> _DATASET EXTRACT_
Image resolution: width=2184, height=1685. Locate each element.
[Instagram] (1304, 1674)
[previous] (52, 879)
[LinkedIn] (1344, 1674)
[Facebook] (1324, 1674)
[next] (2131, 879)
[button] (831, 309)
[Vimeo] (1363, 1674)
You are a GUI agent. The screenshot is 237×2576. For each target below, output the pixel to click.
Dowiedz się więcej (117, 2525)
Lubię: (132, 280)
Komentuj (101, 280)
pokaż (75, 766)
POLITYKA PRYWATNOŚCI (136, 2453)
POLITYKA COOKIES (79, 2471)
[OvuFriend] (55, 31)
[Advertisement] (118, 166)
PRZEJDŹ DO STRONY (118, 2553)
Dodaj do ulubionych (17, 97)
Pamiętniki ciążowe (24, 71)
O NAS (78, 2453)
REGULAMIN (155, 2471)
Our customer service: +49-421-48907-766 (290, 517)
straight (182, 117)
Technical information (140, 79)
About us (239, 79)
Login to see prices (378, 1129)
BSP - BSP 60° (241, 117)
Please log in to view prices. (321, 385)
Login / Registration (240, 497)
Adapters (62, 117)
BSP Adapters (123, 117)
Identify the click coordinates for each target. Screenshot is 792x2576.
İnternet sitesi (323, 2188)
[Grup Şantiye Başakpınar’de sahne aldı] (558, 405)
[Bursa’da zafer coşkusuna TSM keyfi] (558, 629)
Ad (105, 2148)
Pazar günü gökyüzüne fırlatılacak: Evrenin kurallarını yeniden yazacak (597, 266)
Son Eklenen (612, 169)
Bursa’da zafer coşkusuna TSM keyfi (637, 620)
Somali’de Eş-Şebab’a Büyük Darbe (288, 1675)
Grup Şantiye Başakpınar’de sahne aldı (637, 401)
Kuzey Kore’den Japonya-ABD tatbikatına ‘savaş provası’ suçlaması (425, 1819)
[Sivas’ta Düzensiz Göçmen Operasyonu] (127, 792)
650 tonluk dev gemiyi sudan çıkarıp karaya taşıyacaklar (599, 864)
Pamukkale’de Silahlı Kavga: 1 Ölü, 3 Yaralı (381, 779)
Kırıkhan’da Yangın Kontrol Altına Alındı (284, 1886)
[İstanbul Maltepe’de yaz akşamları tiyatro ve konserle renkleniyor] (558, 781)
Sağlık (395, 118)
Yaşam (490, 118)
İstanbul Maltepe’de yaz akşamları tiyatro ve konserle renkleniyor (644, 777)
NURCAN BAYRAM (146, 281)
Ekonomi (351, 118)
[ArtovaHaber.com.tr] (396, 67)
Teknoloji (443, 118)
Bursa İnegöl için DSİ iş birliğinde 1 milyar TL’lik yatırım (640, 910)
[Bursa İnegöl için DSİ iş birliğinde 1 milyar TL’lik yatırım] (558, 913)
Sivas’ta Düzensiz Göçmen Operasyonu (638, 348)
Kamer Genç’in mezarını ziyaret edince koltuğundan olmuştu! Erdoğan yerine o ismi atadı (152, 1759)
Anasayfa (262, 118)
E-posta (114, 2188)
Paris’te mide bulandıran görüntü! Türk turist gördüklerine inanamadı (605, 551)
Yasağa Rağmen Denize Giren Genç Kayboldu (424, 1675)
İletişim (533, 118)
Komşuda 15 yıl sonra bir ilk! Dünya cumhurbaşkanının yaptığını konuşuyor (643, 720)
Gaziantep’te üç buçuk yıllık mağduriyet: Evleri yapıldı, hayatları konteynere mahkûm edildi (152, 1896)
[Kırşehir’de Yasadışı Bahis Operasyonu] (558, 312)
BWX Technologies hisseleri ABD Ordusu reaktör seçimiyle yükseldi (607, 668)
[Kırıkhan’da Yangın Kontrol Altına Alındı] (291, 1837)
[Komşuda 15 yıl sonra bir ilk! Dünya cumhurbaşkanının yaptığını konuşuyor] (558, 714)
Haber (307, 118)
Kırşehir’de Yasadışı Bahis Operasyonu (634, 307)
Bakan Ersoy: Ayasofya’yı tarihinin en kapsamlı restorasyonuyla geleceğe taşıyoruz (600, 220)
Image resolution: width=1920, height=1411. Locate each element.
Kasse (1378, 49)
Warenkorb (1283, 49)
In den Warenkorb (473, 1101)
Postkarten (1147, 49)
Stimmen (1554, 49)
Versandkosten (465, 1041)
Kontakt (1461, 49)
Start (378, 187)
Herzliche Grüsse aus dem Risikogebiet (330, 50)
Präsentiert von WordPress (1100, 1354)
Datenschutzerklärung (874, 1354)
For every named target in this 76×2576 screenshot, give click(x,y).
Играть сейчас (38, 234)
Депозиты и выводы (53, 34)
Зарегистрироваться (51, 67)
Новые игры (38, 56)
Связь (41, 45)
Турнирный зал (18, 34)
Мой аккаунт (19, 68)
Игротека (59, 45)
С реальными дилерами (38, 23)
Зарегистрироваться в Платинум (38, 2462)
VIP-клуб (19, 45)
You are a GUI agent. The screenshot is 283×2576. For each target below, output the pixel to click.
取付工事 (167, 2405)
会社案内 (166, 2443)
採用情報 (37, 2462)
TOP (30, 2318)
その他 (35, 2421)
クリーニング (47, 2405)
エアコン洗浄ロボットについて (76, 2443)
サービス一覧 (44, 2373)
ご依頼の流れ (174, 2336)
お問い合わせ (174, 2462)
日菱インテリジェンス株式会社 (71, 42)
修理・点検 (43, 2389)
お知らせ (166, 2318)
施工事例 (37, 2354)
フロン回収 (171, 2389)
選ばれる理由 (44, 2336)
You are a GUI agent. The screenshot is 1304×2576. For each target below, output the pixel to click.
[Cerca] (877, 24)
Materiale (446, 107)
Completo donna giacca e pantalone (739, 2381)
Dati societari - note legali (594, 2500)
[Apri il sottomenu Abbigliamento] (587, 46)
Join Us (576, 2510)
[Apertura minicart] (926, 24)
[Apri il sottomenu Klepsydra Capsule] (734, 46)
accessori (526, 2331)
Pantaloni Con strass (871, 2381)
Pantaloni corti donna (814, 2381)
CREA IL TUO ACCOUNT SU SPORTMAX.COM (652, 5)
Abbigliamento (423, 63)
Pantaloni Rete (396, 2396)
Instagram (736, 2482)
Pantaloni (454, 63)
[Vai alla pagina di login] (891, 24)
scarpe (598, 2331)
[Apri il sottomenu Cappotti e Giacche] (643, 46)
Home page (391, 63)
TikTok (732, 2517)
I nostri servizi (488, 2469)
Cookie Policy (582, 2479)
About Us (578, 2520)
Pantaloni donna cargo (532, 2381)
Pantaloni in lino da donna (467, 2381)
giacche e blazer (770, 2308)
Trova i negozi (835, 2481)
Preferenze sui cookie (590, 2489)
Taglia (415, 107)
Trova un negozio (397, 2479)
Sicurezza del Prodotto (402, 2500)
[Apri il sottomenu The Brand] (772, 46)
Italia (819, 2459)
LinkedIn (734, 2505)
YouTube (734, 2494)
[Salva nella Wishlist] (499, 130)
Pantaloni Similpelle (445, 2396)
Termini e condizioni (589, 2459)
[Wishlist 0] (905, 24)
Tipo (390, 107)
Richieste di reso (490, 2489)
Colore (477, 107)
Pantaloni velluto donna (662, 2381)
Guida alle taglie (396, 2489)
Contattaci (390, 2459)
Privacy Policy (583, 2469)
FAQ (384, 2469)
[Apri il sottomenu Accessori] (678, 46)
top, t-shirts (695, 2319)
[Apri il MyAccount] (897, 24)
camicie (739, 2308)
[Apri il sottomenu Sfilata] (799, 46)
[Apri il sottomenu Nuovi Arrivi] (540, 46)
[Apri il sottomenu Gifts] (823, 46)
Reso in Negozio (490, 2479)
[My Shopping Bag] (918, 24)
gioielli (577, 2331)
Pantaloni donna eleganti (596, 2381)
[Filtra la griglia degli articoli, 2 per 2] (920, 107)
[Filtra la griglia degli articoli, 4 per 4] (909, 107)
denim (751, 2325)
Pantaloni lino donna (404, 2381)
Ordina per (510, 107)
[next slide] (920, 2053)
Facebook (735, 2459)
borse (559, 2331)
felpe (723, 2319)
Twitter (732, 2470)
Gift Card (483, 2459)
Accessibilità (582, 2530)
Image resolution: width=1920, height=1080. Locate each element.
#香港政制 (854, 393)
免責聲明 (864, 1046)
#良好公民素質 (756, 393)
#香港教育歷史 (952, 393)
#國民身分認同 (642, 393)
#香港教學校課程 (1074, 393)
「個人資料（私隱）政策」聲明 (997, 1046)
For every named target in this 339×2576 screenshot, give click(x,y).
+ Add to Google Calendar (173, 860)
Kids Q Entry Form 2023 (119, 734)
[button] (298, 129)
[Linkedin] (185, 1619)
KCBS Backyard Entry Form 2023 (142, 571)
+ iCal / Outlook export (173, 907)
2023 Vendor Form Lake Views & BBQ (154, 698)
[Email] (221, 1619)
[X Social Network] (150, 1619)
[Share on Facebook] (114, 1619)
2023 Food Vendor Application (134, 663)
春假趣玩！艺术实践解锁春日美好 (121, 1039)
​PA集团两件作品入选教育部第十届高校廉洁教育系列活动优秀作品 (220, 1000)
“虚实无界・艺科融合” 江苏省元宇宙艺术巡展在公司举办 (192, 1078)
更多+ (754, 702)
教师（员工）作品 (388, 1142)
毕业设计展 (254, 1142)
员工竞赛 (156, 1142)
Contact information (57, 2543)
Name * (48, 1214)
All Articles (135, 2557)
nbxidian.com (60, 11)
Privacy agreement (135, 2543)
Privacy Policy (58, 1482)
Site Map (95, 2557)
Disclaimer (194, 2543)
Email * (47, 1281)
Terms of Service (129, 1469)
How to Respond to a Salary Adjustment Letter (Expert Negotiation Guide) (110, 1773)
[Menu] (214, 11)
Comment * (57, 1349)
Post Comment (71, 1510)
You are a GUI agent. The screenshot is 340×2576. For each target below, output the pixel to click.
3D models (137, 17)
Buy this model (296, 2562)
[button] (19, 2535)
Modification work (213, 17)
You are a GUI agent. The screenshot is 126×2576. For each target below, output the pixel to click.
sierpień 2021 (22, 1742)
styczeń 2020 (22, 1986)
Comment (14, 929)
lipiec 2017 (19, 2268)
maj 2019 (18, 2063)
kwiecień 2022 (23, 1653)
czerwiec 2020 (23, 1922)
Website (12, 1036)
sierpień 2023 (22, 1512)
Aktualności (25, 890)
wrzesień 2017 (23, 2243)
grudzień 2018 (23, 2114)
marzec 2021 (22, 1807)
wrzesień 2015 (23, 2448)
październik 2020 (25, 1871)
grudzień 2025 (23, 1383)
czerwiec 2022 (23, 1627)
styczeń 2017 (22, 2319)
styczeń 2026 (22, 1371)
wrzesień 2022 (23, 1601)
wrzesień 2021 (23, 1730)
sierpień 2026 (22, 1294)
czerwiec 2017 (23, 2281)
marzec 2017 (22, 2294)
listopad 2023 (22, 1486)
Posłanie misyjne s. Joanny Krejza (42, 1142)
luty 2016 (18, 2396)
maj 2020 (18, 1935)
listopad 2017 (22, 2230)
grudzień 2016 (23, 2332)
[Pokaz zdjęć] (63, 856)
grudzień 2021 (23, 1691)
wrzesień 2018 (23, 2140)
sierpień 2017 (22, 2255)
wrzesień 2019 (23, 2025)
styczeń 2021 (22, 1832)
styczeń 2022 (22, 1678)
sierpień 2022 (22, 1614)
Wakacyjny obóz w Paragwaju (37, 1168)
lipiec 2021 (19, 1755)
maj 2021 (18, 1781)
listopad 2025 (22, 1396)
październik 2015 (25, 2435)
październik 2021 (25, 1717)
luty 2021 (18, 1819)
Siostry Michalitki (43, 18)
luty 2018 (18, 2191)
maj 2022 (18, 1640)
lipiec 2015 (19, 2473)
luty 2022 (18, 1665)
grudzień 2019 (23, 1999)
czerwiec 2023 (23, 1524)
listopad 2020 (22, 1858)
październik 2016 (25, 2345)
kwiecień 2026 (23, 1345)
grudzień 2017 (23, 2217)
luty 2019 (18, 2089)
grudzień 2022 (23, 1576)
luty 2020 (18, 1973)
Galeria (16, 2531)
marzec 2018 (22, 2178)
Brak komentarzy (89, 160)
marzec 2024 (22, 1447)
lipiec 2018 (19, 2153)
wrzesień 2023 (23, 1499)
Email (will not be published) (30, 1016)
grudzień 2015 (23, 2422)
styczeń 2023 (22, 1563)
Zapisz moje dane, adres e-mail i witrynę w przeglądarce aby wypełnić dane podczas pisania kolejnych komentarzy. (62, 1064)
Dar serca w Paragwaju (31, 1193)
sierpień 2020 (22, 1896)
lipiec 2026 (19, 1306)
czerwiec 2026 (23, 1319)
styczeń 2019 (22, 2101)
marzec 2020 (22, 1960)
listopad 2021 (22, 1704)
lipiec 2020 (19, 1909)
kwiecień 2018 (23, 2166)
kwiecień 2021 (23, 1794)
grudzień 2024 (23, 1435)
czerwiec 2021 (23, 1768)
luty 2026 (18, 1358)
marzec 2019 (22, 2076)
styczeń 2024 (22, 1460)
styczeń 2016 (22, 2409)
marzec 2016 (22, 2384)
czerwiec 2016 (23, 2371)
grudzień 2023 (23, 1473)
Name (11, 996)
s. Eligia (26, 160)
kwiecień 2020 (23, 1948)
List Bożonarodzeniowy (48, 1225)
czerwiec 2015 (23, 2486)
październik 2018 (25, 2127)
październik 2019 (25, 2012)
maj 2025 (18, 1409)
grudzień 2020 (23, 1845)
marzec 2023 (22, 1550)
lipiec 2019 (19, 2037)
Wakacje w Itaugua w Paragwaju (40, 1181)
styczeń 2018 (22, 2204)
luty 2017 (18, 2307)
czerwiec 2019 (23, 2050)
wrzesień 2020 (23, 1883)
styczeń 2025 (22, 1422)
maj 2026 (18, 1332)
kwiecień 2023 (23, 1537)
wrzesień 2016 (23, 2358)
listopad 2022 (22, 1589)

> _TASK_
Look in the material above for the line with "[İstanbul Maltepe’de yaz" and the line with "Игротека (59, 45)", and transcribe exactly those lines and all lines between them, nothing more.

> _ANSWER TO THIS PROBLEM_
[İstanbul Maltepe’de yaz akşamları tiyatro ve konserle renkleniyor] (558, 781)
Sağlık (395, 118)
Yaşam (490, 118)
İstanbul Maltepe’de yaz akşamları tiyatro ve konserle renkleniyor (644, 777)
NURCAN BAYRAM (146, 281)
Ekonomi (351, 118)
[ArtovaHaber.com.tr] (396, 67)
Teknoloji (443, 118)
Bursa İnegöl için DSİ iş birliğinde 1 milyar TL’lik yatırım (640, 910)
[Bursa İnegöl için DSİ iş birliğinde 1 milyar TL’lik yatırım] (558, 913)
Sivas’ta Düzensiz Göçmen Operasyonu (638, 348)
Kamer Genç’in mezarını ziyaret edince koltuğundan olmuştu! Erdoğan yerine o ismi atadı (152, 1759)
Anasayfa (262, 118)
E-posta (114, 2188)
Paris’te mide bulandıran görüntü! Türk turist gördüklerine inanamadı (605, 551)
Yasağa Rağmen Denize Giren Genç Kayboldu (424, 1675)
İletişim (533, 118)
Komşuda 15 yıl sonra bir ilk! Dünya cumhurbaşkanının yaptığını konuşuyor (643, 720)
Gaziantep’te üç buçuk yıllık mağduriyet: Evleri yapıldı, hayatları konteynere mahkûm edildi (152, 1896)
[Kırşehir’de Yasadışı Bahis Operasyonu] (558, 312)
BWX Technologies hisseleri ABD Ordusu reaktör seçimiyle yükseldi (607, 668)
[Kırıkhan’da Yangın Kontrol Altına Alındı] (291, 1837)
[Komşuda 15 yıl sonra bir ilk! Dünya cumhurbaşkanının yaptığını konuşuyor] (558, 714)
Haber (307, 118)
Kırşehir’de Yasadışı Bahis Operasyonu (634, 307)
Bakan Ersoy: Ayasofya’yı tarihinin en kapsamlı restorasyonuyla geleceğe taşıyoruz (600, 220)
Image resolution: width=1920, height=1411. Locate each element.
Kasse (1378, 49)
Warenkorb (1283, 49)
In den Warenkorb (473, 1101)
Postkarten (1147, 49)
Stimmen (1554, 49)
Versandkosten (465, 1041)
Kontakt (1461, 49)
Start (378, 187)
Herzliche Grüsse aus dem Risikogebiet (330, 50)
Präsentiert von WordPress (1100, 1354)
Datenschutzerklärung (874, 1354)
For every named target in this 76×2576 screenshot, give click(x,y).
Играть сейчас (38, 234)
Депозиты и выводы (53, 34)
Зарегистрироваться (51, 67)
Новые игры (38, 56)
Связь (41, 45)
Турнирный зал (18, 34)
Мой аккаунт (19, 68)
Игротека (59, 45)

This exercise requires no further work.